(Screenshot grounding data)
• • •

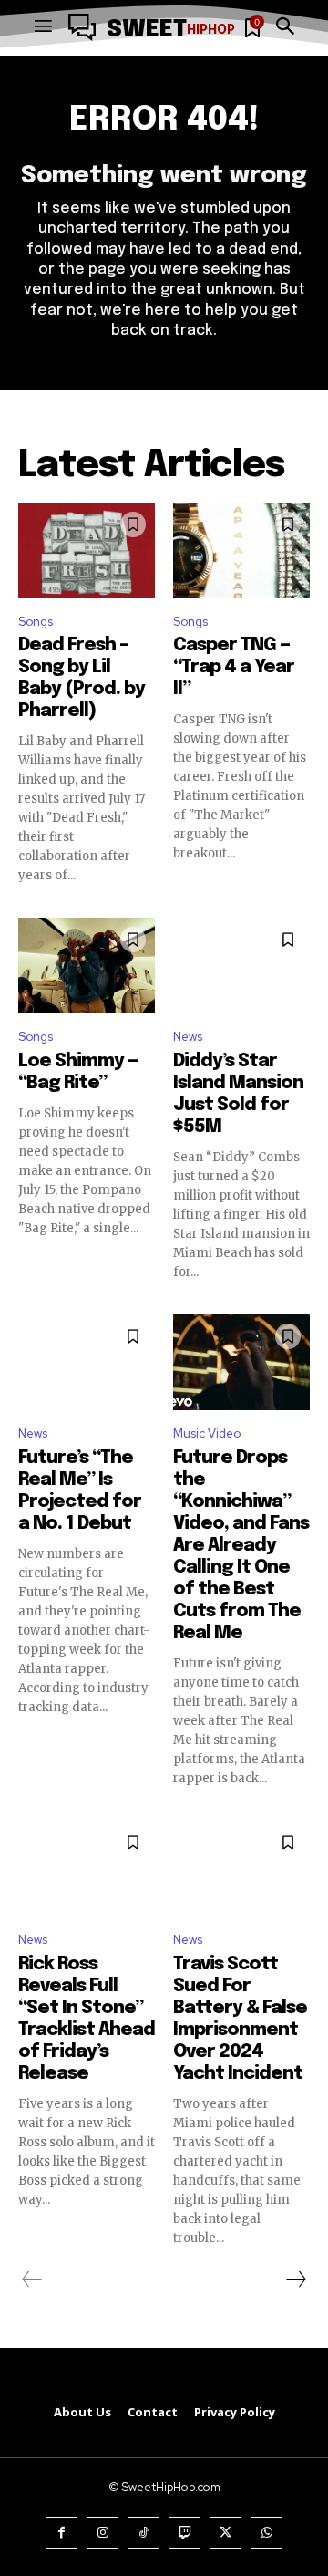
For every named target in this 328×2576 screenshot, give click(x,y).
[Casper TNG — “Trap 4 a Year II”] (241, 550)
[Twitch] (184, 2533)
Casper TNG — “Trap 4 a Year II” (233, 667)
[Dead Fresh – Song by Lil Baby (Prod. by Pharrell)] (86, 550)
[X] (225, 2533)
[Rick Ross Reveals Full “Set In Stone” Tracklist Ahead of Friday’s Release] (86, 1868)
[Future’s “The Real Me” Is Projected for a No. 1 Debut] (86, 1362)
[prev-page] (32, 2279)
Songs (35, 621)
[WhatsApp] (266, 2533)
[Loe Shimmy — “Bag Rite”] (86, 965)
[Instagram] (102, 2533)
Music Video (207, 1433)
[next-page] (295, 2279)
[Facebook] (61, 2533)
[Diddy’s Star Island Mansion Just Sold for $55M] (241, 965)
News (187, 1036)
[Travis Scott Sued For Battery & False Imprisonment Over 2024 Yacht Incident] (241, 1868)
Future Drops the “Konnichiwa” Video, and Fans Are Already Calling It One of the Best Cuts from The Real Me (241, 1546)
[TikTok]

• • •

Problem statement:
Could you retype exactly the lines above from the one containing "[Facebook] (61, 2533)" through the last line of the records, both included, and nothing else?

Answer space:
[Facebook] (61, 2533)
[Diddy’s Star Island Mansion Just Sold for $55M] (241, 965)
News (187, 1036)
[Travis Scott Sued For Battery & False Imprisonment Over 2024 Yacht Incident] (241, 1868)
Future Drops the “Konnichiwa” Video, and Fans Are Already Calling It One of the Best Cuts from The Real Me (241, 1546)
[TikTok]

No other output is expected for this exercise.